INSTRUCTIONS FOR THE TASK
For the material below, return exactly the lines starting at the one holding "Screen dimensions: 1316x773" and ending at the one holding "Click the Lattice", counting both as part of the range.

(DATA RECORDS Opens)

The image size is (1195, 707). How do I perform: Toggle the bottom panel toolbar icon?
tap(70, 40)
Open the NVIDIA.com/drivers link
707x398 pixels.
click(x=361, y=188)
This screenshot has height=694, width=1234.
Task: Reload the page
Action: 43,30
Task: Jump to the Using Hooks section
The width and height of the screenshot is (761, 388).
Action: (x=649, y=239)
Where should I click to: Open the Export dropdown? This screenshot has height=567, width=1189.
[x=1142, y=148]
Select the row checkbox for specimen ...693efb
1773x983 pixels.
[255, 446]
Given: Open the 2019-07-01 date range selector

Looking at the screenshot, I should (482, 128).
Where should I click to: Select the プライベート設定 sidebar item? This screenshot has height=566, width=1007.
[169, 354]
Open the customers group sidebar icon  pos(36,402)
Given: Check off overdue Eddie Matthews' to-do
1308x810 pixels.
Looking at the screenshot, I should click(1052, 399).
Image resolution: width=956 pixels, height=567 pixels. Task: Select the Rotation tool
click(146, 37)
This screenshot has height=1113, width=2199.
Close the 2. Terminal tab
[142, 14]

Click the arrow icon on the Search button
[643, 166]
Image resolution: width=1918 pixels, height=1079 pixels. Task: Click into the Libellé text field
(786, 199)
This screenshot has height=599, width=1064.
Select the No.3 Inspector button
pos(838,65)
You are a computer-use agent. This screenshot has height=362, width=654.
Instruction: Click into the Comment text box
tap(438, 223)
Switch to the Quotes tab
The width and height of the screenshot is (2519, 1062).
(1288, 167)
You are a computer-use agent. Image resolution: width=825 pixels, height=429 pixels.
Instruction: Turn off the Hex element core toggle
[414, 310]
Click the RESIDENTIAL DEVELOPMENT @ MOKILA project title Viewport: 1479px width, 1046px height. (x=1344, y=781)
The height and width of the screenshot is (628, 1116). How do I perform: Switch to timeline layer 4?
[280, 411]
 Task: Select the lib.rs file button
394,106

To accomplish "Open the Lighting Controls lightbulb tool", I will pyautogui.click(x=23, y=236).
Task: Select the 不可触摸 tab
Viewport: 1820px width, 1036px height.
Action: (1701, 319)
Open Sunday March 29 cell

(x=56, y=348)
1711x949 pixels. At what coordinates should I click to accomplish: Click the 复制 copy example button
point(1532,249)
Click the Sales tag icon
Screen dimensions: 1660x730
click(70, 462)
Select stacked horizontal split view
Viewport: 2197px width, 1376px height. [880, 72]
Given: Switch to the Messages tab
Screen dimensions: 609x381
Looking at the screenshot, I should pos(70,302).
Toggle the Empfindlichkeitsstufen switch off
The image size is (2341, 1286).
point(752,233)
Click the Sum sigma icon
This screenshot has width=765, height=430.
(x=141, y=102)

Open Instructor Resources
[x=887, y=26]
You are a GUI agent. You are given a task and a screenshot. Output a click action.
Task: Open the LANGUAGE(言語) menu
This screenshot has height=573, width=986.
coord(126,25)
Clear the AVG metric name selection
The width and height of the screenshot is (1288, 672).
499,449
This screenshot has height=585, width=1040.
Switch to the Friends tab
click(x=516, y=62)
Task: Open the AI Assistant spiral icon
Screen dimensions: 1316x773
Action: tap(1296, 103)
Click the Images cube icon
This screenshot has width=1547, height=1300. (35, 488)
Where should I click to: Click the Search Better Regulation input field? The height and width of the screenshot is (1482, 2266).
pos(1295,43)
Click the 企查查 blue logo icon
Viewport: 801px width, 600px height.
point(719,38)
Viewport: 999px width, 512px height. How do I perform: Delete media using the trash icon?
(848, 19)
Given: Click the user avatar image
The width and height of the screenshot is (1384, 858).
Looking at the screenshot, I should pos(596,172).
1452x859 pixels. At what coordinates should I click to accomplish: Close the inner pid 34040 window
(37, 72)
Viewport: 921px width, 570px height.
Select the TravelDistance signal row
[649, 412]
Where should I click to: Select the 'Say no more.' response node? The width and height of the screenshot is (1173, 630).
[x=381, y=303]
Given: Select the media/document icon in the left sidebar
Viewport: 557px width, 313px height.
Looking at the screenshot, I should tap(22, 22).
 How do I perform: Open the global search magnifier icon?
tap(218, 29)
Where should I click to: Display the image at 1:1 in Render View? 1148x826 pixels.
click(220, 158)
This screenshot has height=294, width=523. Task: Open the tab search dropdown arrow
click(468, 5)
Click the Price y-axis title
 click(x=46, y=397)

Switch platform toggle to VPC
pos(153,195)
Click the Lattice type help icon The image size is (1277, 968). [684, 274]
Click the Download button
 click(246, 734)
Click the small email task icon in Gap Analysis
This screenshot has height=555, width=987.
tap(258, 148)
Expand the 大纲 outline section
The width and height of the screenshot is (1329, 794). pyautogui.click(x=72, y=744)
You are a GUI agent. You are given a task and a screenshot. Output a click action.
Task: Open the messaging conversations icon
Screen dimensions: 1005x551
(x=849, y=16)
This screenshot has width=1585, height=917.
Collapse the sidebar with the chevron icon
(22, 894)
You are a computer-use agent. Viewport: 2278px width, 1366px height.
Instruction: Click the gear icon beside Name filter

(DATA RECORDS Closes)

RESULT OF THIS EXERCISE
Screen dimensions: 1316x773
Action: tap(1296, 103)
Click the Images cube icon
This screenshot has width=1547, height=1300. (35, 488)
Where should I click to: Click the Search Better Regulation input field? The height and width of the screenshot is (1482, 2266).
pos(1295,43)
Click the 企查查 blue logo icon
Viewport: 801px width, 600px height.
point(719,38)
Viewport: 999px width, 512px height. How do I perform: Delete media using the trash icon?
(848, 19)
Given: Click the user avatar image
The width and height of the screenshot is (1384, 858).
Looking at the screenshot, I should pos(596,172).
1452x859 pixels. At what coordinates should I click to accomplish: Close the inner pid 34040 window
(37, 72)
Viewport: 921px width, 570px height.
Select the TravelDistance signal row
[649, 412]
Where should I click to: Select the 'Say no more.' response node? The width and height of the screenshot is (1173, 630).
[x=381, y=303]
Given: Select the media/document icon in the left sidebar
Viewport: 557px width, 313px height.
Looking at the screenshot, I should tap(22, 22).
 How do I perform: Open the global search magnifier icon?
tap(218, 29)
Where should I click to: Display the image at 1:1 in Render View? 1148x826 pixels.
click(220, 158)
This screenshot has height=294, width=523. Task: Open the tab search dropdown arrow
click(468, 5)
Click the Price y-axis title
 click(x=46, y=397)

Switch platform toggle to VPC
pos(153,195)
Click the Lattice type help icon The image size is (1277, 968). [684, 274]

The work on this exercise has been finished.